-- What the task asks --
Identify all lines of the data containing the string "dropdown" and copy them.

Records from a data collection

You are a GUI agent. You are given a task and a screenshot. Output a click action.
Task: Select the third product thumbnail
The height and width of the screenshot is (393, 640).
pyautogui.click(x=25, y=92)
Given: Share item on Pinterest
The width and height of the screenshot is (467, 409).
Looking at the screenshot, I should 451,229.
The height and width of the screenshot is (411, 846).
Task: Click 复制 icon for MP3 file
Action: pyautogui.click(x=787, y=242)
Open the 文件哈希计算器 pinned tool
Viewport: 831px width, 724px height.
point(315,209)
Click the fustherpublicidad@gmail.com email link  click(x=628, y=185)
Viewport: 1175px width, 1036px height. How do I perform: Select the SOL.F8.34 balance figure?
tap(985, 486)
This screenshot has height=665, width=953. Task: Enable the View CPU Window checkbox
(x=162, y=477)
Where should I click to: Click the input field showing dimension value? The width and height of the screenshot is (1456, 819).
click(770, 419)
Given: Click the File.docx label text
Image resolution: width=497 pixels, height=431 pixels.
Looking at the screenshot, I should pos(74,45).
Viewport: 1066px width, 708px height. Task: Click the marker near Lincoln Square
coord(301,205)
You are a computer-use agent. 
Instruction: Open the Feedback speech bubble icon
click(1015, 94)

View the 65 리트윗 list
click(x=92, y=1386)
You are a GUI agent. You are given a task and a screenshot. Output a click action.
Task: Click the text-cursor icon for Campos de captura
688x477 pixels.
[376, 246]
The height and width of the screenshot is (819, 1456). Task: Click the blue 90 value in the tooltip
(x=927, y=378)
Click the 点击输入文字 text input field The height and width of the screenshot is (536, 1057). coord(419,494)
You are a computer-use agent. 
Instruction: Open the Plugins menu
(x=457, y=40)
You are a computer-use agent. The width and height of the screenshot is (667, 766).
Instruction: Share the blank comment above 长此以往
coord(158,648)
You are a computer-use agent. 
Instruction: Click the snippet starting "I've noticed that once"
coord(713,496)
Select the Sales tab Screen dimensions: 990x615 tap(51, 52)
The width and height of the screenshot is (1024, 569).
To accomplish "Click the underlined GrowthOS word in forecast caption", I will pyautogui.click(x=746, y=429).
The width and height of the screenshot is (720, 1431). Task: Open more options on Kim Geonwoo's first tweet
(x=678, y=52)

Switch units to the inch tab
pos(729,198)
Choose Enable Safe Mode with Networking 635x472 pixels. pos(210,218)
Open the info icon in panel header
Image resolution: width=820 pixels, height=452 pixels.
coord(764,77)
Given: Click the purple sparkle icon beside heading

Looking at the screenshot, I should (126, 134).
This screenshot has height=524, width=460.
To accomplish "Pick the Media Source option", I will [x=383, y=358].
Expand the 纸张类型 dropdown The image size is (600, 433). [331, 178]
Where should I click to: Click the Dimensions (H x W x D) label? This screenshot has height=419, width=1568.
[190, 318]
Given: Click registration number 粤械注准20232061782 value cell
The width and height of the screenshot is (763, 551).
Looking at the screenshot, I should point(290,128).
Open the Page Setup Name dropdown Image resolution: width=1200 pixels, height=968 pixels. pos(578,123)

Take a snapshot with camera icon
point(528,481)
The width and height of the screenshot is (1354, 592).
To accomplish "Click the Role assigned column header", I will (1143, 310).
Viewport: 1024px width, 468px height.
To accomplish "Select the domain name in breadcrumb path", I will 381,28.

-- Response to this task --
Expand the 纸张类型 dropdown The image size is (600, 433). [331, 178]
Open the Page Setup Name dropdown Image resolution: width=1200 pixels, height=968 pixels. pos(578,123)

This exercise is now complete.